The AD URL is used to search the FAA's AD database for ADs. If you do not have a valid AD URL
then when you enter the Ads->Analyze Ads->Download ADs menu the program will display a warning
pop up box. The FAA's AD database only holds ADs for aircraft that are registered as Standard
Airworthiness. If your aircraft's N number is registered as experimental, when the FAA's registration
database is searched, the value of NULL will be placed in the AD URL. The NULL tells the program
not to search for AD's for this aircraft. If you do not want the program to search for ADs for the
airframe you are adding, and you do not want to see the warning pop up, you can enter NULL into the
AD URL window and the program will know later on to ignore the AD search for this component.
Adding null for a standard airworthiness aircraft will preclude AD searches. It is the obligation of the
inspector and owner to comply with ADs so be careful about entering NULL in a standard
airworthiness aircraft's AD URL.
Computation of Component Total time
AMPro software has a feature that is designed to simplify record keeping. In most cases only the
tachometer time needs to be entered and then the total time is computed and entered into database
records by referencing the tachometer time. In order for AMPro to compute the aircraft's total time
from the tachometer time it must know the aircraft's total time when the tachometer was last changed.
So for example, if an aircraft had its original tachometer and the Total time on the airframe was the
same as the tachometer time, then the TTAF at last tachometer replacement would be 0.0 meaning that
the airframe had 0 hours on it when the new (original) tachometer was installed.

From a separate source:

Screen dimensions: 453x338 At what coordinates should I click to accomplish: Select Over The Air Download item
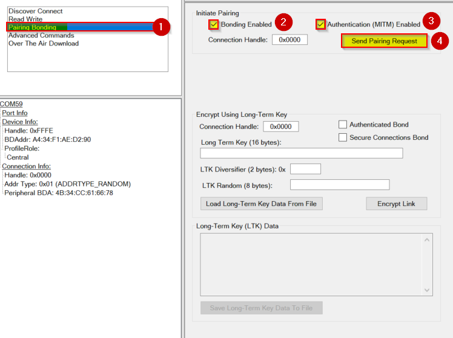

As a second example, assume an aircraft has 9200 hours total time on the airframe and it has been
through several tachometers. Assume that the last time a tachometer was replaced was when the
airframe had 8000 hours and the current tachometer time is 1200. In this case you should enter 8000 as
the TTAF at last tachometer replacement.
A third example involving an aircraft that has had its engine and tach both replaced is more interesting
and realistic. Assume that the airframe has 9000 hours total time, the engine was replaced at 7000
hours, the tachometer was replaced at 8000 hours, the engine was overhauled at 8200 hours, and top
overhauled again at 8800 hours. In this case, in the menu:
For total time on the airframe use the following menu and value:
Equipment->Edit Existing or Add New Aircraft or Equipment->Nxxxxy->Edit or Delete
Airframe and Constituent Components->TTAF at last Tach Replacement, the user would enter
1000.0
For total time on the engine since new use the following menu and value
Equipment->Edit Existing or Add New Aircraft or Equipment->Nxxxxy->Edit or Delete Nxxxxy
Front Engine->Enter or edit engine information here.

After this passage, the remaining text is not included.